The Bell Museum’s Bird Collection currently houses approximately 46,000 catalogued specimens. Of these, the majority are standard, dried study skin preparations, although there are approximately 3,600 skeletons, 2,500 sets of eggs and 450 nests. Many of the recent specimens (more than 4,000) have accompanying frozen tissue samples. Geographically, most specimens come from the upper midwest and the majority of these are from Minnesota. However, there are about 12,000 specimens from Mexico. We also have historically important collections from the Philippines resulting from the Menage expedition.

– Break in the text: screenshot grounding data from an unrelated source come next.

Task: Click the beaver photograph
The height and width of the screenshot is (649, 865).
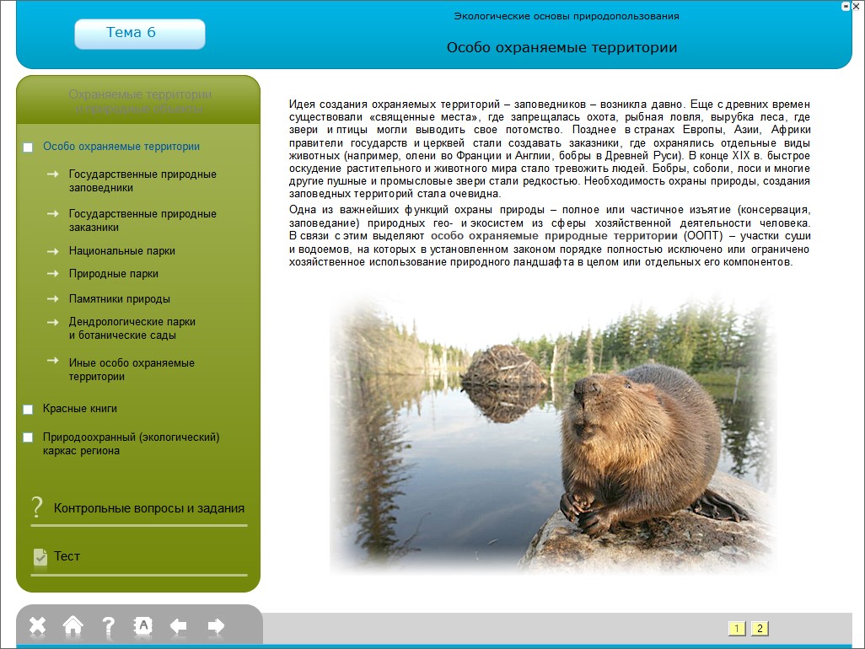Action: click(x=552, y=430)
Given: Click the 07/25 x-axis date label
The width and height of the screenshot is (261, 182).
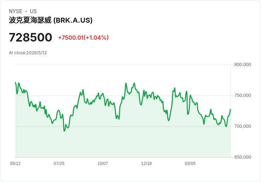Looking at the screenshot, I should 59,164.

Bell welcomes new Breckenridge Chair of Ornithology: Sushma Reddy
Minnesota Biodiversity Atlas
The Minnesota Biodiversity Atlas is a searchable, public map showing where Bell Museum animal, plant, and fungal specimens have been found and collected. The Atlas focuses on Minnesota, the meeting place of three of the world’s largest terrestrial ecosystems: eastern broadleaf forests, tallgrass prairies, and coniferous forests. It also represents moments in history before key changes occurred to the landscape, environment, and climate.
What’s most exciting, scientists will use the data in the Atlas to forecast where ecosystems and their associated species may be found in the future.